STERN: Well, I do feel this opposite feeling, too. I don’t think people talk about it enough and I don’t know if there’s a name for it, but when AI does something really good for you, do you ever feel proud of it?
EL KALIOUBY: Totally. I’m like, yes.
STERN: I don’t know if there’s a name for this.
EL KALIOUBY: Our chief of staff AI agent, we call her Blue, because the fund’s called Bluetooth Ventures, so she’s BLU, and I’m like, “You go Blue! Amazing!” Yeah.
STERN: Right. It’s different. It’s that different satisfaction of like, “Yeah, you go, AI,” that doesn’t feel anything probably when I tell you great work. Like, you know, made the agent to collect the email addresses and put them into a spreadsheet so I don’t have to, you’re just like, “Oh, that’s so wonderful.”
But the feeling of when a human does something and does it so well and you’re just so proud of the team in general is a different feeling, you know?
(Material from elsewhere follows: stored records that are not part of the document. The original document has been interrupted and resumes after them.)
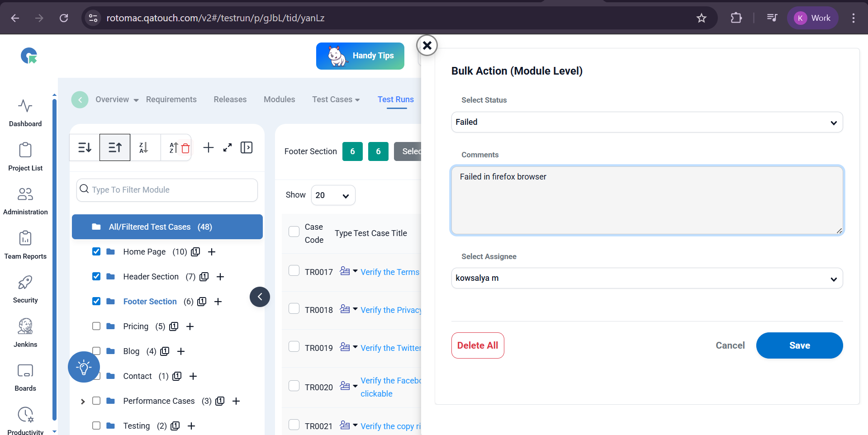Open the Boards sidebar icon

[25, 377]
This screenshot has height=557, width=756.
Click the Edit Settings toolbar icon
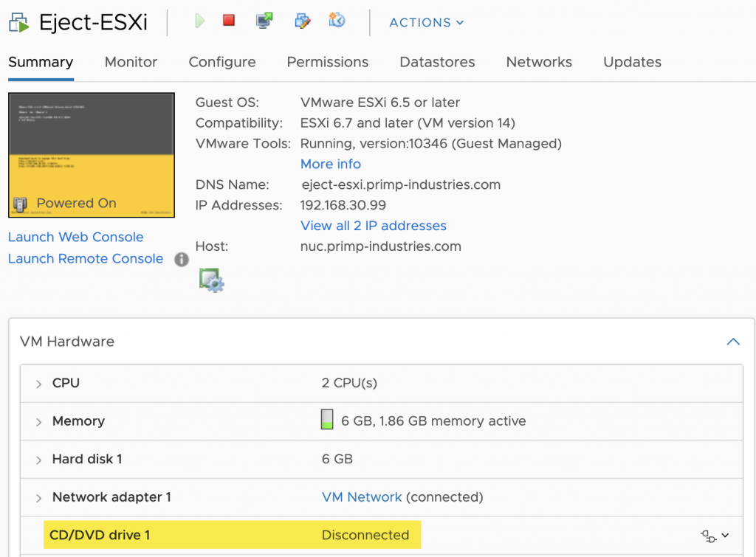tap(303, 21)
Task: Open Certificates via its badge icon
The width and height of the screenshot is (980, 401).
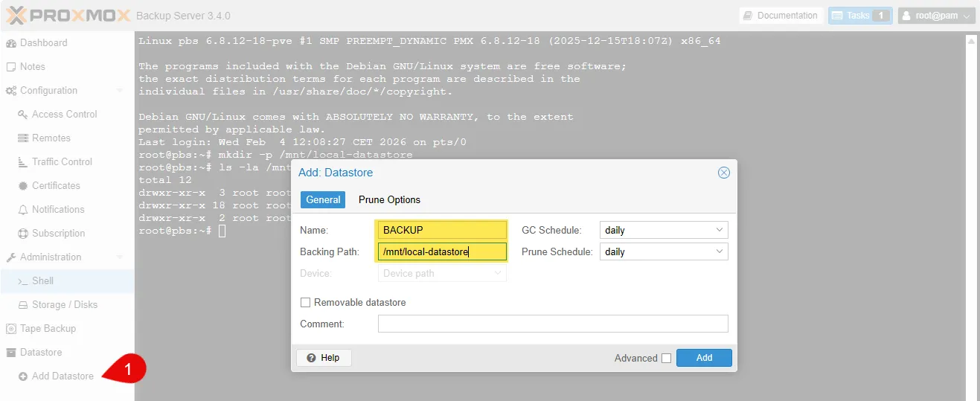Action: pos(22,186)
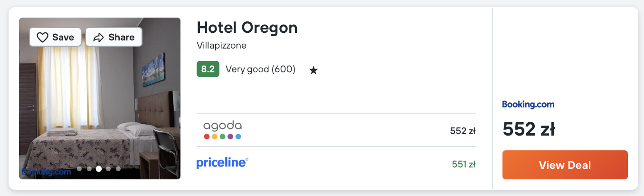Select the fifth photo carousel dot
Image resolution: width=644 pixels, height=196 pixels.
pos(118,168)
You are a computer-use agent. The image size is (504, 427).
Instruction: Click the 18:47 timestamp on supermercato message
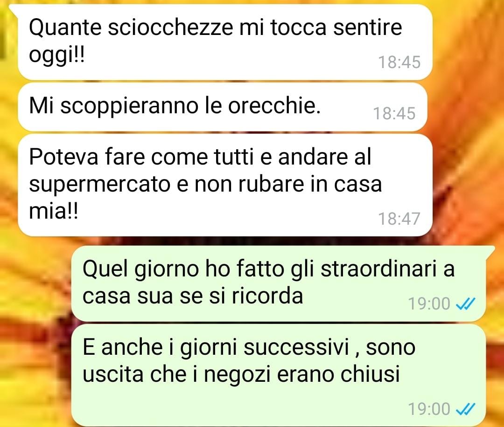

But I think that you feel even more of that now given that these higher-level tasks can be done by the human; I think there’s just this dichotomy now of the way these tasks get done.
EL KALIOUBY: Coming up we’ll talk about AI and good manners. That’s after this short break.
[AD BREAK]
Copy LinkWhy being polite to AI reveals something about us
You know what also struck me in the book, kind of your pondering around the etiquette around dealing with AI. Like, most of the time I say please and thank you. I will sometimes get quite mad at these AIs. Where did you land on that?
STERN: I’m nice to AI. I mean, yes, you’re talking about this section in the book where I went and talked to the Emily Post Institute. I went to go talk to Daniel Senning Post, who’s the great-great-grandchild of Emily Post, the famous etiquette guru, and he was so honest. He was like, “Look, it doesn’t matter.” Sure, but what he did say was he was very educated about AI and he does say it does matter in some places where the learning, when you say thank you, when you praise it, well then it knows it’s done good and so it might do more of that work, right? And it’s good for the training. So we obviously know that. But he’s like, look, does it matter? No, but it’s more about you and your feelings and your affect after doing this, right? Like when Claude has gone off and built this whole website or built this whole agent that saves me two hours at night from having to manually do the work, I genuinely am so happy.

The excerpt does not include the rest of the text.